▶ **Textabschnitt**
Critical Whiteness: Rassismusforscherin Lima Sayed im Interview

Lima Sayed

Lima Sayed verbrachte 1996/97 mit Youth For Understanding (YFU) ein Austauschjahr in Michigan. Heute engagiert sie sich beim YFU-Bildungsangebot Colored Glasses und trainiert dort Teamer*innen. Lima arbeitet an der Universität Hamburg im Career Center und gibt freiberuflich Workshops zu Critical Whiteness. Was das bedeutet? Das und mehr erzählt sie im Interview:

Liebe Lima, in deiner freiberuflichen Arbeit und deinem aktivistischen Engagement beschäftigst du dich insbesondere mit Critical Whiteness. Was müssen wir uns unter diesem Begriff vorstellen?

▶ **Datensätze**
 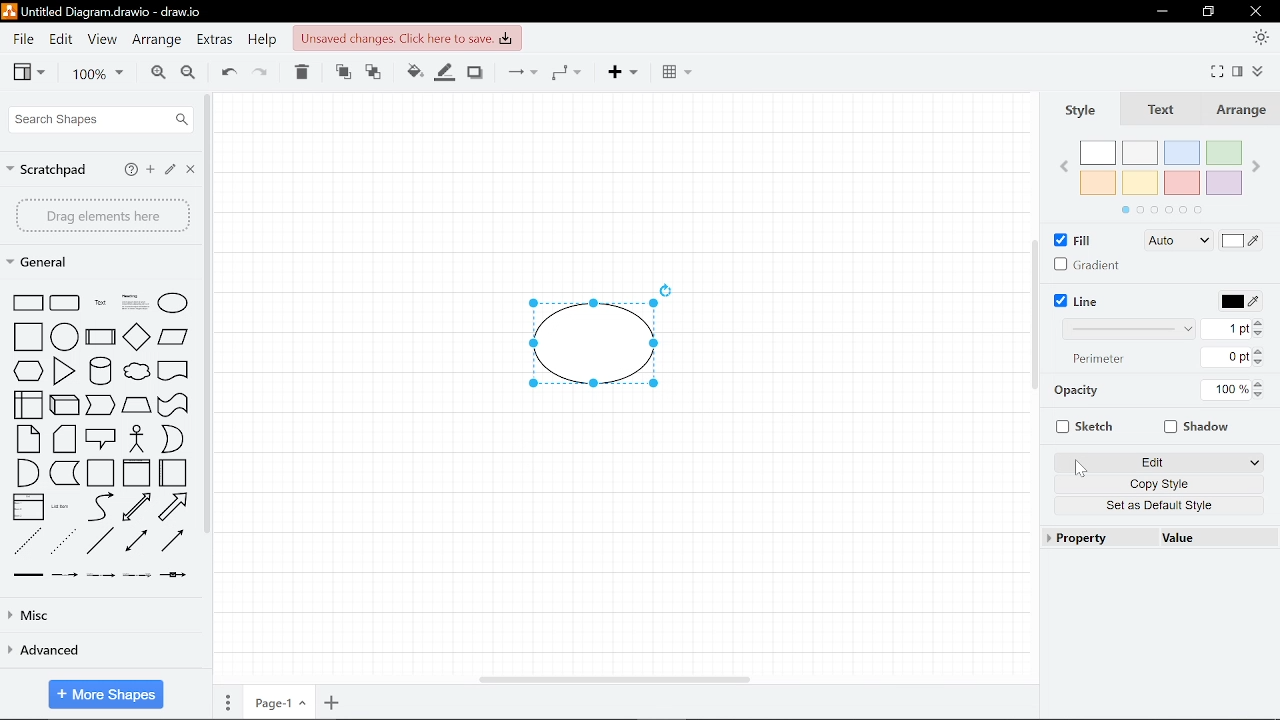 What do you see at coordinates (1237, 72) in the screenshot?
I see `Format` at bounding box center [1237, 72].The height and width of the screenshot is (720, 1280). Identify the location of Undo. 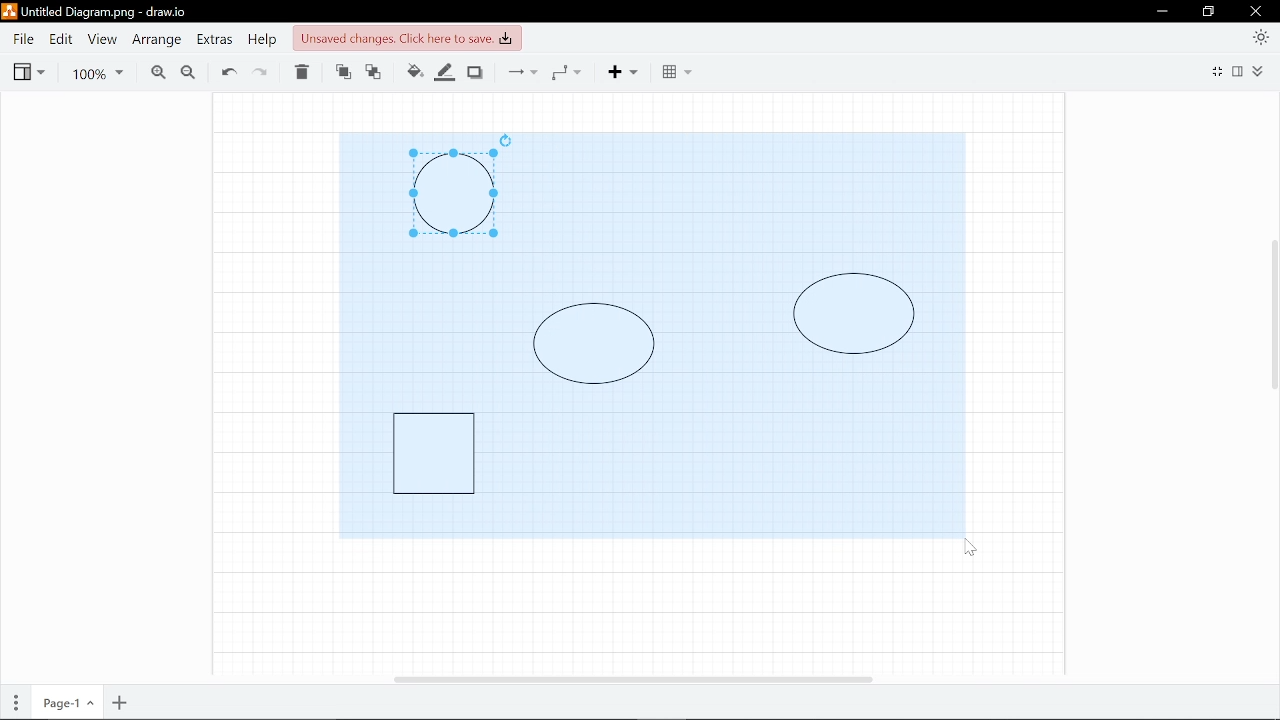
(228, 71).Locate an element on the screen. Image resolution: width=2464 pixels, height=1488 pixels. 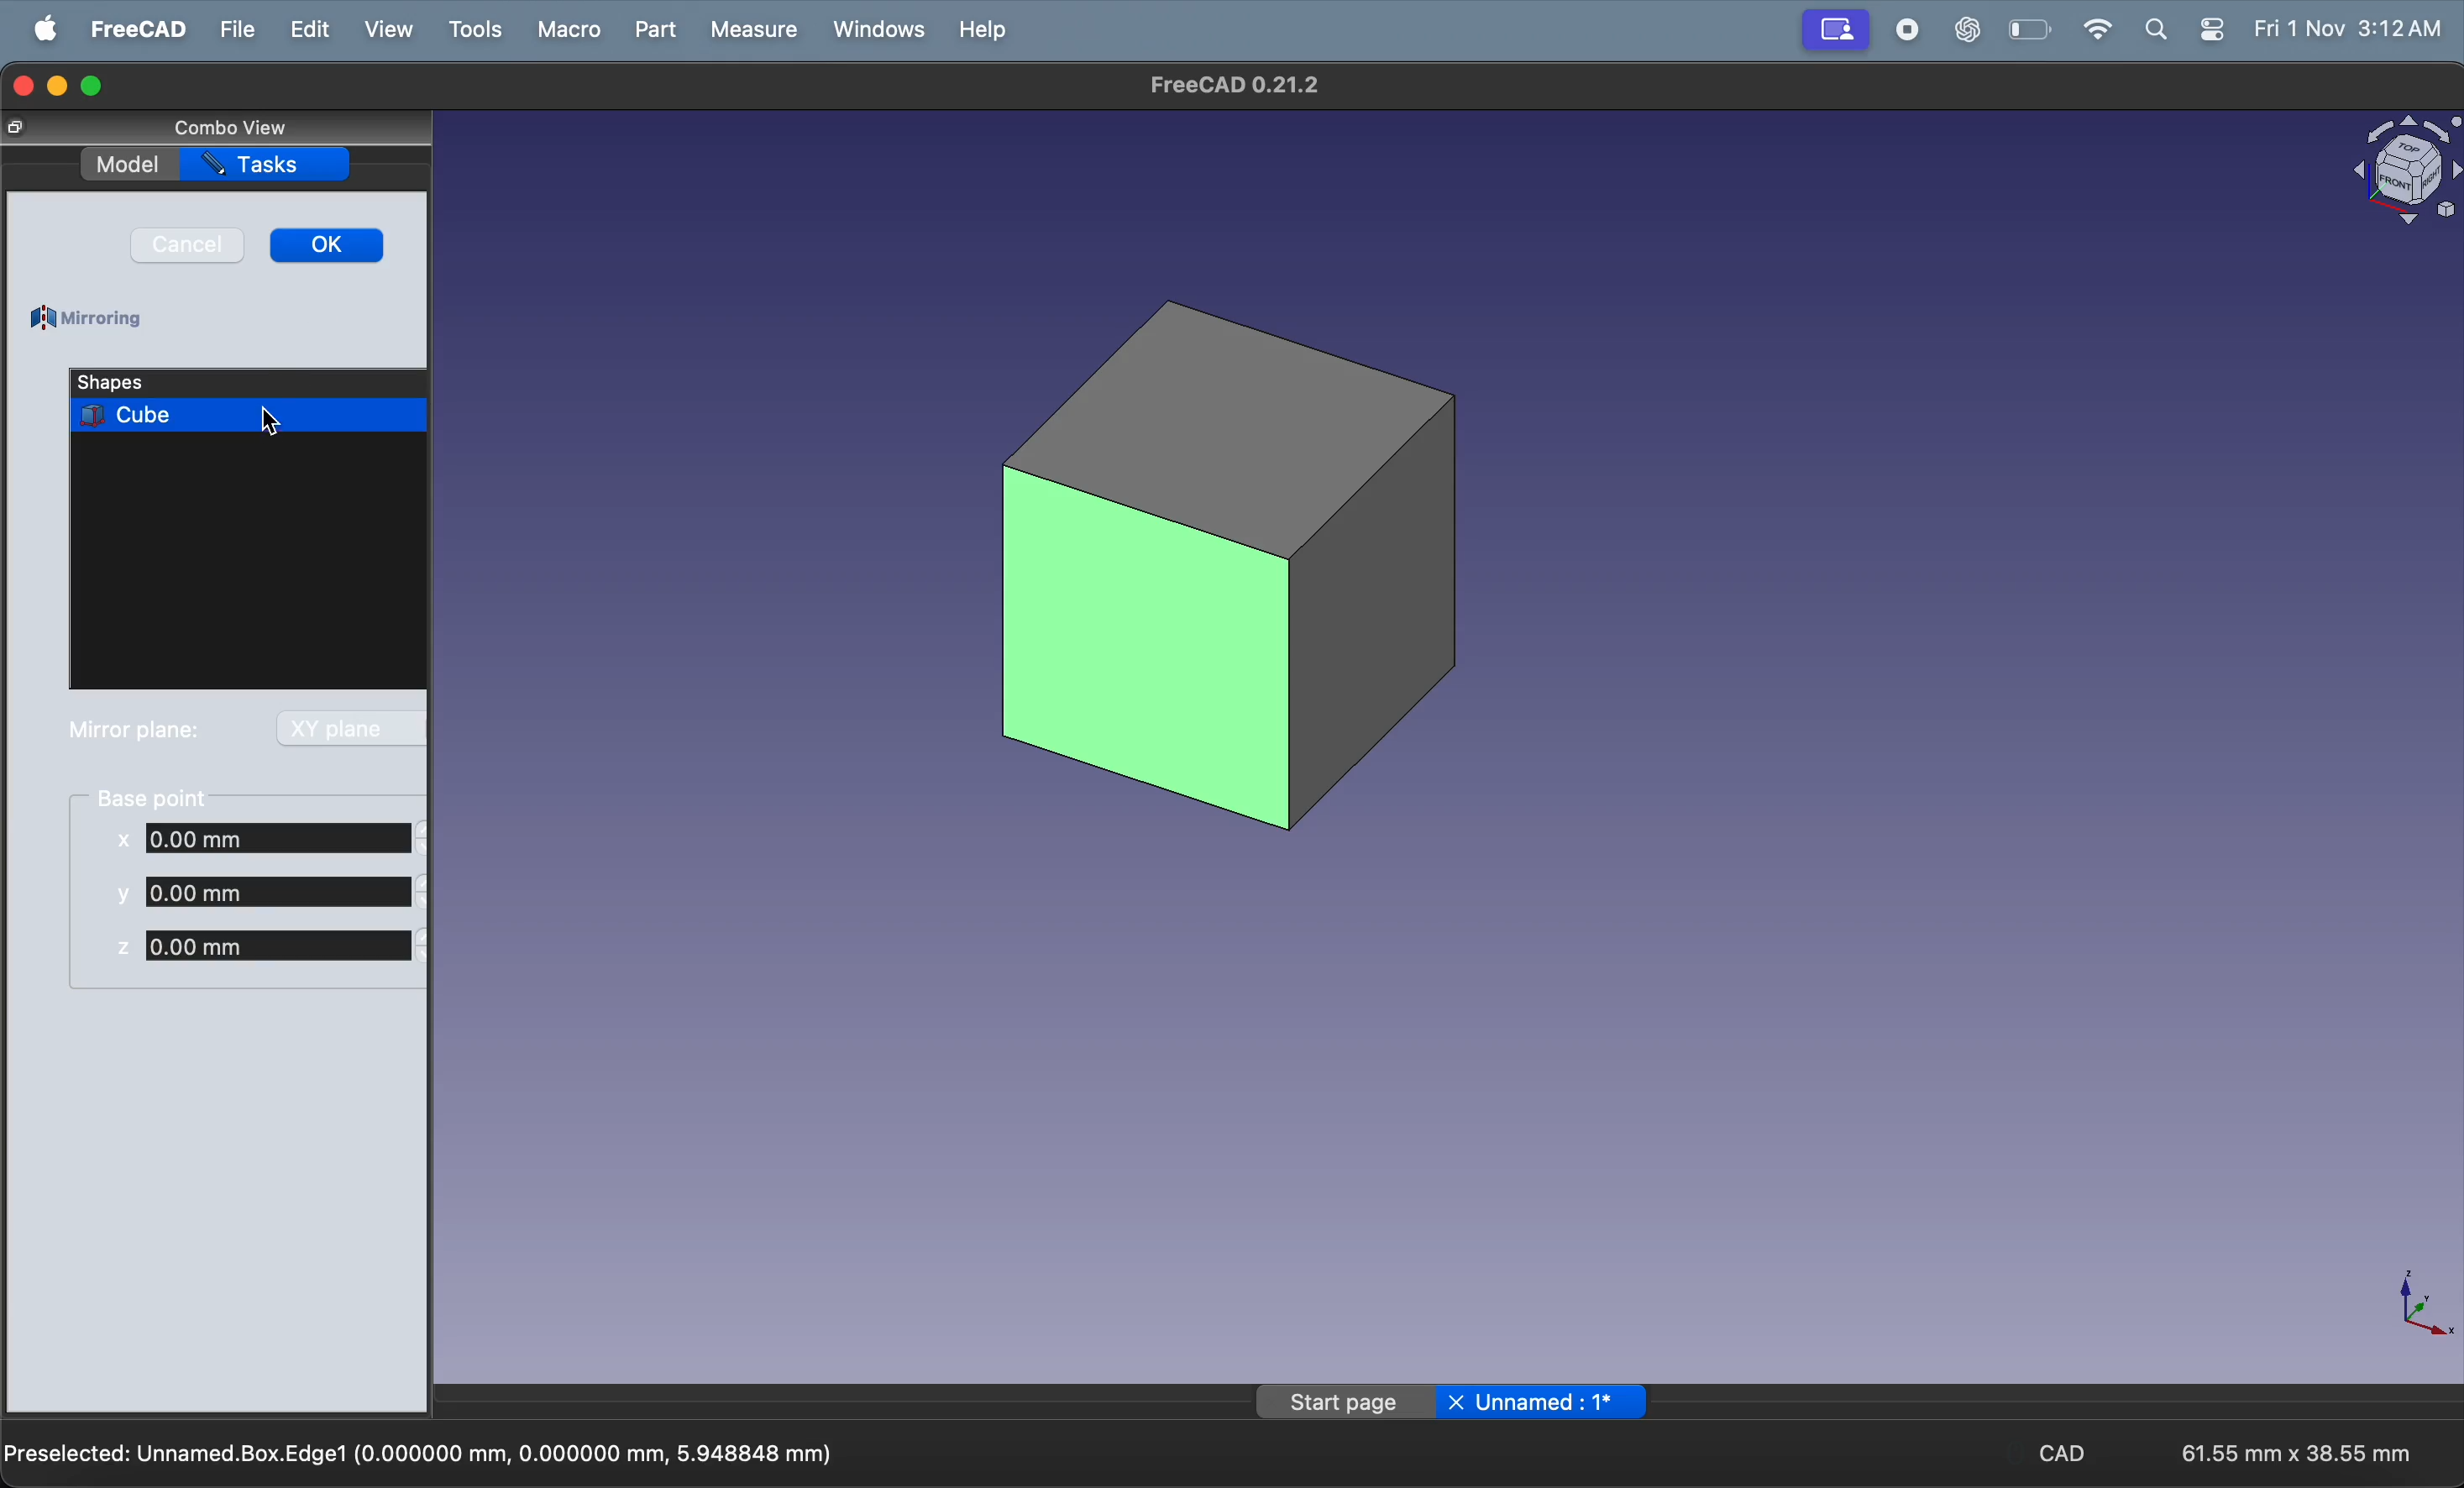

▶ **Aufgabe 1**
Beantworte anhand des Interviews mit Lima Sayed folgende Fragen:
(a) In welchem Zeitraum und in welchem US-Bundesstaat verbrachte sie ihr Austauschjahr?
(b) In welcher Einrichtung der Universität Hamburg arbeitet sie?
(c) Wie heißt das YFU-Bildungsangebot, bei dem sie Teamer*innen trainiert?
▶ **Aufgabe 2**
Übersetze aus dem Interview mit Lima Sayed diesen Satz ins Englische: „Heute engagiert sie sich beim YFU-Bildungsangebot Colored Glasses und trainiert dort Teamer*innen.“
▶ **Aufgabe 3**
Führe das Interview mit Lima Sayed im Anschluss an die zuletzt gestellte Frage fort.

▶ **Lösung 1**
(a) 1996/97 in Michigan
(b) Im Career Center
(c) Colored Glasses

▶ **Lösung 2**
Today she is involved in the YFU educational program Colored Glasses, where she trains team leaders.

▶ **Lösung 3**
Critical Whiteness eröffnet uns allen eine Perspektive, um differenzierter auf Machtstrukturen und Diskriminierungsformen wie Rassismus zu schauen. Rassismus ist eben nicht nur eine Ausnahmeerscheinung, die von extremistischen Gruppen ausgeübt wird oder sich auf Vorurteile und Beleidigungen beschränkt. Diese Vorstellungen von Rassismus herrschten die längste Zeit vor. Dabei spiegelten sie vornehmlich die Erlebniswelt von weißen Menschen wieder – Menschen also, die selbst nicht von (systemischem) Rassismus betroffen waren oder sind.

Wir erleben seit einiger Zeit eine ungekannte Aufmerksamkeit auf Rassismen in allen möglichen Bereichen der Gesellschaft. Es ist, als wurde ein Schleier gelüftet. Dabei ist es nicht so, dass vorher kein Rassismus vorhanden war. Er war aus der Perspektive und Erlebniswelt weißer Menschen eben nicht zu sehen oder zu verstehen. Die kritische Weißseinsforschung hat ermöglicht, Rassismus in seiner Tragweite zu verstehen und die Beschränktheit der Perspektive weißer Menschen zu überwinden. Um eine Metapher zu verwenden: Wir alle haben unsere Eindrücke und Vorstellung vom Mond. Wie der Mond wirklich beschaffen ist, erfahren wir aber besser von Menschen, die selbst dort waren.

Warum ist es so wichtig, dass sich Menschen mit diesem Konzept auseinandersetzen?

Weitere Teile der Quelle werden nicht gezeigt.